Open the bonnet and, for safety reasons, disconnect the battery terminals. Remove the battery and the housing tray. Slacken and remove the air filter case fixing that is attached to the battery support bracket, and remove the air flow pipe that is in two sections. The air filter case is removed by carefully levering the rear of the case from the two push fit connector bracket; the bracket will also need to be removed (Fig 1 below).
Fig 1
Remove the battery support bracket and stow the terminals safely to the side. The reverse light connector is now exposed and can be disconnected and stowed safely. Remove the gear selector linkages by slackening three bolts from the bracket. It is less fiddly than unclipping them individually from the bracket and can be stowed safely as one complete unit (Fig 2 below).
Fig 2
Three further multi-plug connectors to be disconnected are located on the gearbox. Remove two bolts from the slave cylinder bracket (Fig 3 below).
Fig 3
Remove one nut that holds the hydraulic pipe (Fig 4 below) and stow safely as one unit. Remove the bracket with the earth cable still attached and stow safely.
Fig 4
Remove both wheels
Remove the two nuts and one bolt that hold the top engine mount in place. The mount does not need to be removed. Slacken the two bolts from the gearbox mount and remove. Before raising the vehicle, remove two bell housing bolts from the top of the gearbox. The bolt closest to the bumper is in a slightly tricky position and holds in place a wiring harness (Fig 5 below).
Fig 5
Remove both front wheels and raise the vehicle. Remove the push-in retainer clips holding the under shield flaps inside the wheel arch – there are two clips on each side.

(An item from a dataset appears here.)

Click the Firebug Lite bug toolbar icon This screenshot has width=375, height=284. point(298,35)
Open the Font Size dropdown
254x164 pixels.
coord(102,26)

Remove all retaining push-in clips holding the under shield in place – there are quite a few and you will find two that are hidden, one on each side towards the front that also need to be removed (Fig 6 below).
Fig 6
Pull away the complete under shield, taking extra care of the flaps from inside the wheel arch, as it is all one piece. Support the engine and gearbox with transmission jacks and drain the gearbox oil.
Remove two nuts and one bolt on each side, securing the lower suspension arm to the ball joint and unlink. Remove the rubber bracket from the exhaust closest to the catalytic convertor. Unlink the front-end prop shaft by slackening the four double hex bolts. Remove the bolt that secures the power steering pipe bracket to the subframe (Fig 7 below) and unclip the pipe from the two clips holding it in place.
Fig 7
Free the driveshaft on the left-hand side and remove. Slacken the eight subframe bolts (four on each side) to allow the subframe to lower slightly without removing it fully. Remove the bolt that secures the engine stabiliser and lower the subframe from the rear.
Intercooler pipe removal
Remove the intercooler pipe – this blocks two bell housing bolts – and then remove the eight bolts from the bell housing. One of the bolts is in an awkward position so we used a spanner to remove this (Fig 8 below).
Fig 8
Another bolt is secured through the starter motor. With the clutch removed, check the dual mass flywheel (DMF) for signs of heat stress and evidence of grease loss.
The DMF should also be tested for free play and rock between the primary and secondary masses. LuK tool number 400 0080 10 is specifically designed for this purpose on all LuK manufactured DMFs. Full instructions and tolerance data for all LuK DMFs are contained on a CD that comes with this special tool.
Clean the first motion shaft splines and any debris from the bell housing, which is especially important when a release bearing has failed. Put a small dab of high melting point grease – not a copper-based product – on the first motion shaft splines, and make sure the new driven plate slides freely back and forth.
This not only spreads the grease evenly, but also makes sure you have the correct kit. Wipe any excess grease off the shaft and driven plate hub. Using a universal alignment tool, and checking the driven plate is the correct way round (note “Getriebe Seite” is German for “Gearbox Side”), the clutch can be bolted to the flywheel evenly and sequentially.
Before fitting the gearbox, make sure the locating dowels are in place and not damaged. Refit any that have become dislodged and refit the gearbox. Make sure the gearbox bell housing bolts are secured before lowering the jack. Refitting is the reverse of the removal.